Se
subía a la mecedora para viajar en el tiempo. Había que tener
cuidado para no darse de bruces con la muerte, porque los años
avanzaban muy rápido cuando uno se inclinaba hacia delante. Hacia
atrás se podía recuperar la infancia, el verano, las bicicletas. De
regreso, uno se miraba las manos como un espejo arrugado. La vejez
estaba en el ángulo ciento sesenta. Pero la espalda siempre hacía
por volver a otros días, y era tentador ir más allá, cada vez un
poquito más allá del primer recuerdo.
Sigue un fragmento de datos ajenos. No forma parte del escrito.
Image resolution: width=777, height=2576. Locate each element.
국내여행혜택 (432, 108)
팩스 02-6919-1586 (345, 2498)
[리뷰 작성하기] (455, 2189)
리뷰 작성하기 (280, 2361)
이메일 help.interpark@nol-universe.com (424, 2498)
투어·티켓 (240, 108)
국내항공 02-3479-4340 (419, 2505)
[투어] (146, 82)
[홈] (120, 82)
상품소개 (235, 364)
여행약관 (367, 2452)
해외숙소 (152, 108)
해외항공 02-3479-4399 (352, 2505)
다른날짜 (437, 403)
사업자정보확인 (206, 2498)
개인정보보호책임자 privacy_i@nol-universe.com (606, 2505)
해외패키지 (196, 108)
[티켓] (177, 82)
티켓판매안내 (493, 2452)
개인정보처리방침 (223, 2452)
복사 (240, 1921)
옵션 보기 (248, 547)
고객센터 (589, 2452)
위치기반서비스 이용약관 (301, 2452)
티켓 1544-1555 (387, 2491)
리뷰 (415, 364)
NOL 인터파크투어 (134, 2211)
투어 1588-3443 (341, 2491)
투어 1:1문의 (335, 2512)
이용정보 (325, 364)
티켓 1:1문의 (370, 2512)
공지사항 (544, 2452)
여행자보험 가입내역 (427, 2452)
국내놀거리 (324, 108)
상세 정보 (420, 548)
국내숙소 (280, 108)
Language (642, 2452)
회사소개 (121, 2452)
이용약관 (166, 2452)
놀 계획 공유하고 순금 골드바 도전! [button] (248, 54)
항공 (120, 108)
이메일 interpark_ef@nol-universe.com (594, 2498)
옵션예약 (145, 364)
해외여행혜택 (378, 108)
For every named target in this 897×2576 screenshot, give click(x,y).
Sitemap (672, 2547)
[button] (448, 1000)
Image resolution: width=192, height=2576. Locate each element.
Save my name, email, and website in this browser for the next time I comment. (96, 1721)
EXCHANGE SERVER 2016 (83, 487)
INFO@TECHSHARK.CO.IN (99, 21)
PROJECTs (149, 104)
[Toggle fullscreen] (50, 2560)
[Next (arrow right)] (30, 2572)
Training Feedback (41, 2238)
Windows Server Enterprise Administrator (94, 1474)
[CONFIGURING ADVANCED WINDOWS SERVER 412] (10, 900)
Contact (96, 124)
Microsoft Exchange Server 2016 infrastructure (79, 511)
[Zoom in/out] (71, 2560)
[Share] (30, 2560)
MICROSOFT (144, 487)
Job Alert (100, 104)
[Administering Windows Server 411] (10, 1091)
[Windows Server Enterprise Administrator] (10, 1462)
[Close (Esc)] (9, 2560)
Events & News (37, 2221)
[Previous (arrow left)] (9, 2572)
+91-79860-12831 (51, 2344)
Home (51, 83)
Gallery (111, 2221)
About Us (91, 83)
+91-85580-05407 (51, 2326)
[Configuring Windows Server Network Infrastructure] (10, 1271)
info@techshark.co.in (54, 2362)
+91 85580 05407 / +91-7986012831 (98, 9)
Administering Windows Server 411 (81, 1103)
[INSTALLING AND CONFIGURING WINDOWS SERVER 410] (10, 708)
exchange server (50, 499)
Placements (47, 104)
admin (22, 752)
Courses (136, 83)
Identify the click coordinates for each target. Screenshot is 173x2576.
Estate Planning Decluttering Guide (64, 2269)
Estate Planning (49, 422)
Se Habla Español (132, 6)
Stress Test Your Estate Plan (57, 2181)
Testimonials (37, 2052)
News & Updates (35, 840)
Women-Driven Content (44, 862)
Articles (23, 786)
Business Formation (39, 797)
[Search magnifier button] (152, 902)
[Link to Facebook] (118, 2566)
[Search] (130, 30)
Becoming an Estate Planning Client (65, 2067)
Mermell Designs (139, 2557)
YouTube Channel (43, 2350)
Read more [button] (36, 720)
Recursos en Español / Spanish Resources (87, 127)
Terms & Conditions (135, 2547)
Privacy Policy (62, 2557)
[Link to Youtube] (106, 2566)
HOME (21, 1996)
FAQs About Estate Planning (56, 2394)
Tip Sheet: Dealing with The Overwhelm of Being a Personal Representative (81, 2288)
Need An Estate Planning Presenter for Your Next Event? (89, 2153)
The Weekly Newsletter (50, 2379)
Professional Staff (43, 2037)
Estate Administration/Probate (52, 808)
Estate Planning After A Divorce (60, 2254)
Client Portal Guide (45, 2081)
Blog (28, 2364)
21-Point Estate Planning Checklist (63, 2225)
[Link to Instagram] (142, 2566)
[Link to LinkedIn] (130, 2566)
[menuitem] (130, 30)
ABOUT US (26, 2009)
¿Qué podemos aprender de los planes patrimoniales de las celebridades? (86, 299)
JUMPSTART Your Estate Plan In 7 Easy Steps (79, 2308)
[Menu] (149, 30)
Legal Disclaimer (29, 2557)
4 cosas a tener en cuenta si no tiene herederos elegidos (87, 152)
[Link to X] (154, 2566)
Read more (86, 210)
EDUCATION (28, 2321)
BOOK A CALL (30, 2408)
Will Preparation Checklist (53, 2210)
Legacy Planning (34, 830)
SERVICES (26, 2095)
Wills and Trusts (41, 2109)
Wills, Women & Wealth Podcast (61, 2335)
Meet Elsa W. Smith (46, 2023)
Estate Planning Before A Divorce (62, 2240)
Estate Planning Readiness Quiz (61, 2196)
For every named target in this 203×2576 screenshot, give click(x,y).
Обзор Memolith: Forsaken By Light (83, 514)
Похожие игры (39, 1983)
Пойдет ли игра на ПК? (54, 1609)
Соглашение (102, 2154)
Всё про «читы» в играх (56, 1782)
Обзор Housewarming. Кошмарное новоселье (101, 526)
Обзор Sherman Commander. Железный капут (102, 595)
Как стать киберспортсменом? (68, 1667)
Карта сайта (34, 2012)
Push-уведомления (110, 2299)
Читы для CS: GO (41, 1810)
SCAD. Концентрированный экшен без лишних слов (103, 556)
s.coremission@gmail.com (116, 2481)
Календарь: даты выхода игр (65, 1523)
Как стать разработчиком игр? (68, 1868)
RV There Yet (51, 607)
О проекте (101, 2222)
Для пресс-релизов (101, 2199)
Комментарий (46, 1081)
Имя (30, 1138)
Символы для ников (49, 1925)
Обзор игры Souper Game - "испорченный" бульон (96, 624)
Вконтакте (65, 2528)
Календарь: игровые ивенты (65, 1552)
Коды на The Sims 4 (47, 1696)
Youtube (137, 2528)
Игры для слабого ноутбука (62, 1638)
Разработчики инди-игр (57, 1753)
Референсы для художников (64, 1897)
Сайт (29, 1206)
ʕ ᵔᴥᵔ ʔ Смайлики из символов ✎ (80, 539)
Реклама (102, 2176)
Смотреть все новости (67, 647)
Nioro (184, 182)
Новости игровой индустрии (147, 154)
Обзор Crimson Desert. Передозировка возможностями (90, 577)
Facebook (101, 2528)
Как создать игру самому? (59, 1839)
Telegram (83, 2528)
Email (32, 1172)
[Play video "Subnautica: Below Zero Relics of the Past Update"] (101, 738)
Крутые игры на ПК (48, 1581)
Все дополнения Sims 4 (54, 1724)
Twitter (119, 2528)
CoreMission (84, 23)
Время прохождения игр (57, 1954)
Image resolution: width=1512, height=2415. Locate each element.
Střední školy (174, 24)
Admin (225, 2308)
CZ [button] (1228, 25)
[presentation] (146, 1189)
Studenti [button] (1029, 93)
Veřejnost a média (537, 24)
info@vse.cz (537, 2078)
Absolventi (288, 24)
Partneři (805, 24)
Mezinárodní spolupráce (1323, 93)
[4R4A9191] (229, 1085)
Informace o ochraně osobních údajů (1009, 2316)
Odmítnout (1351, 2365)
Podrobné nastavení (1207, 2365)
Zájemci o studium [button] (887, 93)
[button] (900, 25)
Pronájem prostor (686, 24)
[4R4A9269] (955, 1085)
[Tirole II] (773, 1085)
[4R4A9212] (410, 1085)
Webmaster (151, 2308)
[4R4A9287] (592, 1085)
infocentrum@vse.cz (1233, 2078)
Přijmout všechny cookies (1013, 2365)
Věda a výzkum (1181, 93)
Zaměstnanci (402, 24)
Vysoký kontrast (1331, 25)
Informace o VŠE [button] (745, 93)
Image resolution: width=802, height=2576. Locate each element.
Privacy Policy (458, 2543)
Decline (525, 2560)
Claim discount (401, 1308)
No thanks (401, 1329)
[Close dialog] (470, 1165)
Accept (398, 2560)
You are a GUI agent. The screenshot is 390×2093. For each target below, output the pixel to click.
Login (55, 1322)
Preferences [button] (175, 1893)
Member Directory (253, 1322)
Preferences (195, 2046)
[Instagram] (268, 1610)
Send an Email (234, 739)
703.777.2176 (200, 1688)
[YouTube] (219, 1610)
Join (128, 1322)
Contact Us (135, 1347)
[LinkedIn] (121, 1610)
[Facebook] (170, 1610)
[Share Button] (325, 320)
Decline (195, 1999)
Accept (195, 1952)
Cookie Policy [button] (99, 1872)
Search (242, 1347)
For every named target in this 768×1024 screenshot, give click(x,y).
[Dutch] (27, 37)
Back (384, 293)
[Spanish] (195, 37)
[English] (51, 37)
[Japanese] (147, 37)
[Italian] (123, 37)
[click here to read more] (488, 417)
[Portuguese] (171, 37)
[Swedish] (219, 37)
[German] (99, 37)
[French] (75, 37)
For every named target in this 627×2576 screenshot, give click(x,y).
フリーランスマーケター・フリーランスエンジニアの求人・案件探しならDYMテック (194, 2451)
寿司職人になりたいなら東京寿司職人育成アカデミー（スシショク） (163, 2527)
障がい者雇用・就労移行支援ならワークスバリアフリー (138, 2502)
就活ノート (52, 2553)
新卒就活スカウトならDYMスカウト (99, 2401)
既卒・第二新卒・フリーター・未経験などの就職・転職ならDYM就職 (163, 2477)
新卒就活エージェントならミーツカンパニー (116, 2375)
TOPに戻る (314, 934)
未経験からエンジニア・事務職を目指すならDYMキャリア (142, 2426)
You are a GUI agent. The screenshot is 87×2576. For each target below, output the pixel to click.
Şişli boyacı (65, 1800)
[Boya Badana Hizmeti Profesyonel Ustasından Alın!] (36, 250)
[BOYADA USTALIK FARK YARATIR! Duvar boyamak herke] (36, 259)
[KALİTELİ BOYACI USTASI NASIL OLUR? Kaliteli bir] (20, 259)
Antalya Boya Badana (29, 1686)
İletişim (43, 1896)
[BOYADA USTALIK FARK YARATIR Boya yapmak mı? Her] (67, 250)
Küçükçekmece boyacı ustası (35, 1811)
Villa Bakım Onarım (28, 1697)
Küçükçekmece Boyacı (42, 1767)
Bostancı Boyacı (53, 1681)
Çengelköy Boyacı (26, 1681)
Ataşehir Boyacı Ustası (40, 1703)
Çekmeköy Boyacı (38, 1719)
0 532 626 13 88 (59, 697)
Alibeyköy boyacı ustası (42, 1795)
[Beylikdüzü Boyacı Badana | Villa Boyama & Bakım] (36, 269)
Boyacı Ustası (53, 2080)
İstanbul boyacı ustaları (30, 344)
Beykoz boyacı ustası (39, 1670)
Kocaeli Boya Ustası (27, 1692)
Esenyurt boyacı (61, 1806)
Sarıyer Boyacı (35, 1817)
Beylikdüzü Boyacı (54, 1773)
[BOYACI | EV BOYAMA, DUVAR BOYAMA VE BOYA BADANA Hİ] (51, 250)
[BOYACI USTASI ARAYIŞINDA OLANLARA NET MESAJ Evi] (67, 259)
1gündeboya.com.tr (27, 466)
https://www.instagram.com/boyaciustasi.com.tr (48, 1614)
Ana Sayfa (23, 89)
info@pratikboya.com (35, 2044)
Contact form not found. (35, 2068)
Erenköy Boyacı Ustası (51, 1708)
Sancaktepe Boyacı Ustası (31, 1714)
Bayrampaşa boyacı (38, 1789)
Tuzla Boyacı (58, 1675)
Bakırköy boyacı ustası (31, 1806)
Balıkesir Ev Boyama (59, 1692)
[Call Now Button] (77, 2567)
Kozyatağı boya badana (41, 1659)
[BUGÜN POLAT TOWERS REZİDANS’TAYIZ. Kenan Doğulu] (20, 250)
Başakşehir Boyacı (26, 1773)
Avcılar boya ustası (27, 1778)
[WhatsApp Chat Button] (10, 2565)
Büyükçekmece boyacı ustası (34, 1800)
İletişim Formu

El juego era arriesgar en
cada impulso, sabiendo que el precio de la infancia era darse luego
de bruces con la muerte.
La niebla llegó puntualmente en el mismo momento en que el corazón de su madre se detenía dentro de la carcasa de su cuerpo. Doce años después, la niebla seguía interponiéndose entre la realidad y él. A veces parecía que podía atravesarla, pero al estirar la voz hacia los objetos, siempre se topaba con palabras confusas, envueltas en niebla. La culpa mostraba su rostro de niebla. La memoria se diluía impregnada entre dedos de niebla. En la boca, siempre un inconfundible sabor a niebla. El relato de su vida era un amargo y borroso camino atravesado por la niebla. Miró los muebles del salón, maltrechos, anticuados; garabatos viejos y apolillados. La Soledad ocupó el pequeño almario que era su cuerpo. Se acomodó entre los límites que le imponía su piel. Lo obligó a arrodillarse. Y de rodillas siguió avanzando a duras penas con sus pies hechos de niebla.